ひまりは強張らせていた顔の筋肉を真ん中に寄せて怒りの表情を作り「やっぱりそういうことか!潑春コラァア!?」と日を跨いだばかりの夜中だというのに大声で怒鳴りつける。
既に彼の頭上より高く挙げられたスマホを見据え、画像消去という目的を遂行すべく跳ねまくった。
私の顔をネタにするつもりだろう、早く消せ。と数回飛び跳ねたが届かないそれに息を切らしながら、まるで小学生のような悪戯実行犯を睨みつけた。


「え、やだ。

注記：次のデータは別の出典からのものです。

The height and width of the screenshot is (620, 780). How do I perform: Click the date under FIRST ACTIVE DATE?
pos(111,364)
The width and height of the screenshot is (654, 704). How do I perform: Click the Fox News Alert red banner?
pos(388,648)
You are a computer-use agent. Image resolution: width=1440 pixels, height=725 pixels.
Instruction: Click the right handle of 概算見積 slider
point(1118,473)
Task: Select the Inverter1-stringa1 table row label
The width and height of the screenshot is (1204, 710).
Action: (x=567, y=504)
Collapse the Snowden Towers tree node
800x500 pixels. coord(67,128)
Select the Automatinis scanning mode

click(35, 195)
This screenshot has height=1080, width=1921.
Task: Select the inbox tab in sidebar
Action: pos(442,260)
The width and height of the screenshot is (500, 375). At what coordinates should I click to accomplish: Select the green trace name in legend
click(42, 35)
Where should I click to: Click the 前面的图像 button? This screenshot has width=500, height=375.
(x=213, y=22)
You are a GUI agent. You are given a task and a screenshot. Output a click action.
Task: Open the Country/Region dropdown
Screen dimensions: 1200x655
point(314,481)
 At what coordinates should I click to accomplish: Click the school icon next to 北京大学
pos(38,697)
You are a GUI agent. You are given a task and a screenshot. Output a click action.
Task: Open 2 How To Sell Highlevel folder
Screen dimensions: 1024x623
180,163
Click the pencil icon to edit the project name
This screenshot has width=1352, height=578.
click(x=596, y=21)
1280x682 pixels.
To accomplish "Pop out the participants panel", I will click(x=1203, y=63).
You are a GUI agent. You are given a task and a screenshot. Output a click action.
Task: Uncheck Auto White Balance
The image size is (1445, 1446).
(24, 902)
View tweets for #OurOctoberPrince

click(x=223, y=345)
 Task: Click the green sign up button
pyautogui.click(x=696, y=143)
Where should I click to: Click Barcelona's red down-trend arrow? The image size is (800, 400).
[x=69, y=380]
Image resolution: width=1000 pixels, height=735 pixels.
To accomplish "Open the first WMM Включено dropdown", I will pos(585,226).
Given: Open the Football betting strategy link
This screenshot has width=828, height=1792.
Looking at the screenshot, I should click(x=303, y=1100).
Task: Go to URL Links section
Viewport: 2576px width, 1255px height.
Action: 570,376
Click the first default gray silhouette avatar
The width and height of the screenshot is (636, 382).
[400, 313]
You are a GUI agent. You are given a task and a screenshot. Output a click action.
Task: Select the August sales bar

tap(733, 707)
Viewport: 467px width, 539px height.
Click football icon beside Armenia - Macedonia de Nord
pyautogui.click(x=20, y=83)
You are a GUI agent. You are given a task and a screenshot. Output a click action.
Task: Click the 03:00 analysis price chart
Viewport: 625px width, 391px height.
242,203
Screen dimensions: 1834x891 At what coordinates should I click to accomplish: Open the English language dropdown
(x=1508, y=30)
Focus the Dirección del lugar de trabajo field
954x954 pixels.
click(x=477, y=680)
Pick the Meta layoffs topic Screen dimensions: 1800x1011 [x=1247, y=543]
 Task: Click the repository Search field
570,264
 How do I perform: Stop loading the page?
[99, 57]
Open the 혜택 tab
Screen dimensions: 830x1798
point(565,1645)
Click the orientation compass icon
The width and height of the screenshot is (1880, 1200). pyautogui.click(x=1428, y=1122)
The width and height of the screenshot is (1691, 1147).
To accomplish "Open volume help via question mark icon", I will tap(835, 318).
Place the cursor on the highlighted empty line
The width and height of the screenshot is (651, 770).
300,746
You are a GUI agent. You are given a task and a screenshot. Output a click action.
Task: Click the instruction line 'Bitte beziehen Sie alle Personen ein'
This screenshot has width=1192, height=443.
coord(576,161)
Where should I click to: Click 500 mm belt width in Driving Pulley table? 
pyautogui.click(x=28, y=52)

消さない」


いつの間にかすました顔に戻っている潑春は高いところから画面を下に向け、餌をちらつかせているかのような手つきで数回振った。
オマケにひまりのマヌケ顔が画面いっぱいに広がっている。ズームされているのだ。悪質だ。悪質極まりない。


ジリ、と砂利を踏み締め姿勢を低くし悪戯牛を睨んだ後にスマホを睨みつける。あの忌々しい画面を引き摺り下ろす為に全体重を潑春の腕にかけてやるつもりで思い切り地面を蹴った。

が、かわされた事で彼の胸に飛び込む形になってしまう。広げた両腕に強く抱き締められた。
同時に耳元に寄せられた唇から発せられた囁いた声は、変身の音に掻き消されて白い息と共に消えた。